▶ **INFORMATION GIVEN**:
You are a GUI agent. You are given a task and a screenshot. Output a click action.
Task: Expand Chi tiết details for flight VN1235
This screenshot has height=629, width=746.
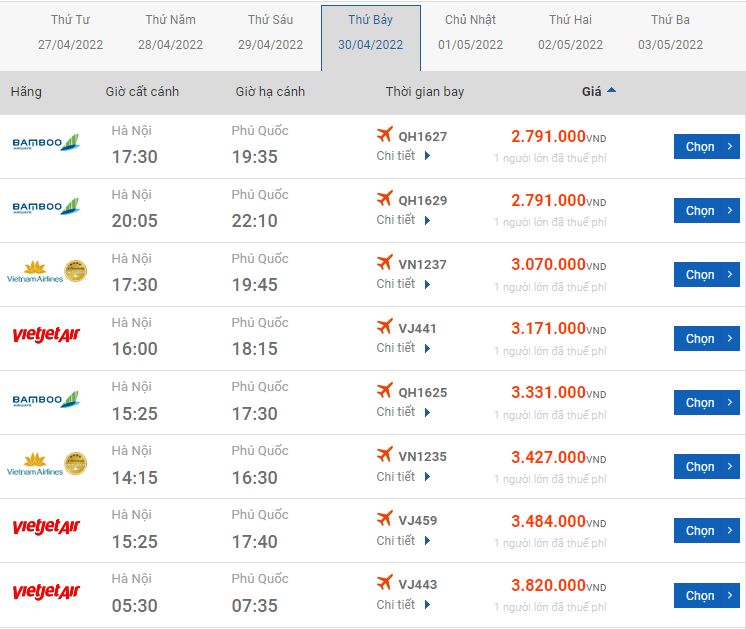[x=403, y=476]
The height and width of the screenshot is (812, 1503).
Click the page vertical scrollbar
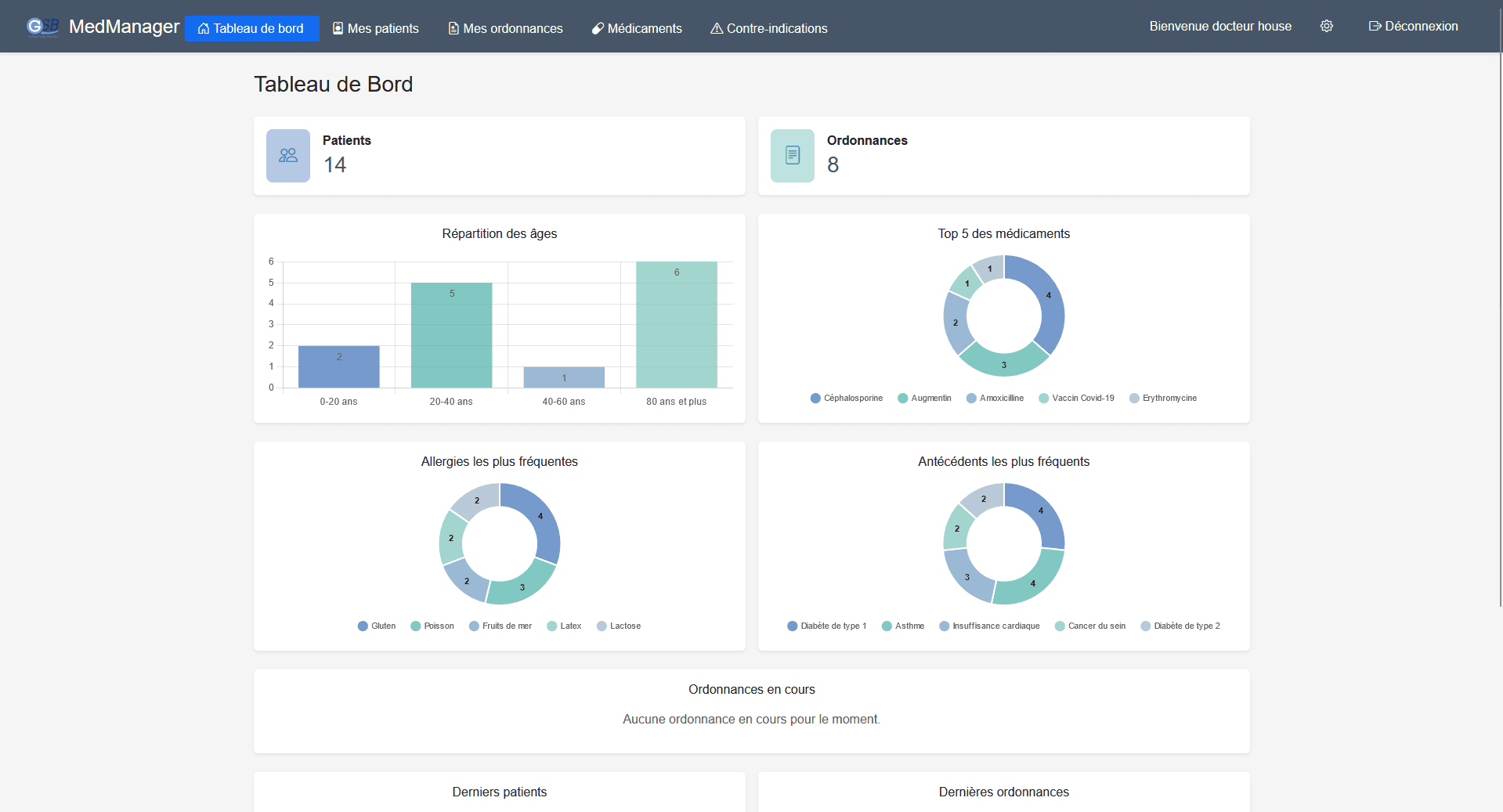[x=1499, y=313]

==

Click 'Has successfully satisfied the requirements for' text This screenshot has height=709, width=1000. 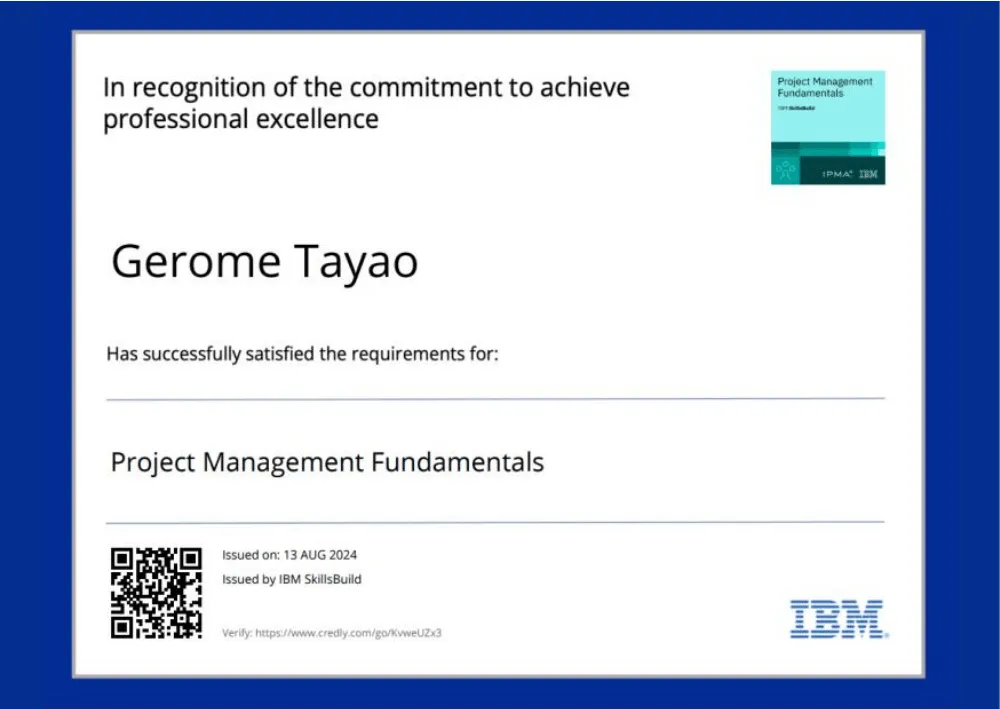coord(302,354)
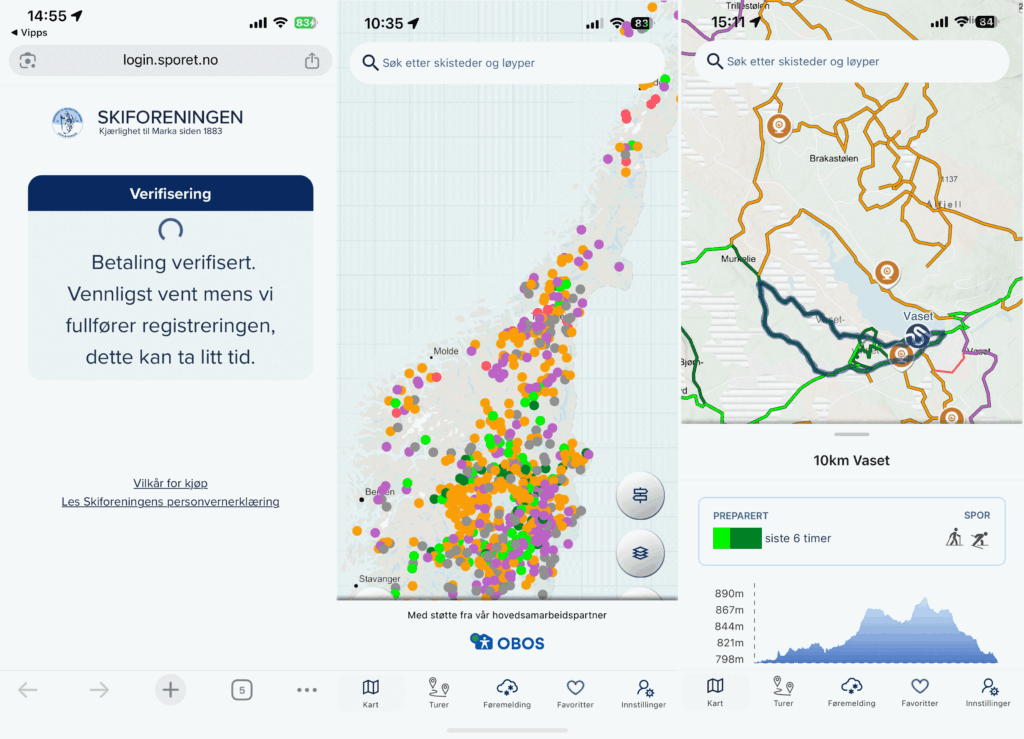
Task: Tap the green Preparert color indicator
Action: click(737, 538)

▶ **TO DO**:
Arrange the entries above, from the line containing "You are a GUI" through the line containing "[x=1499, y=313]", as a JSON list of strings with one string per line. Omit any blank lines and leave the pictures out.

▶ **TASK ANSWER**:
[
  "You are a GUI agent. You are given a task and a screenshot. Output a click action.",
  "Task: Expand Chi tiết details for flight VN1235",
  "This screenshot has height=629, width=746.",
  "[x=403, y=476]",
  "The height and width of the screenshot is (812, 1503).",
  "Click the page vertical scrollbar",
  "[x=1499, y=313]"
]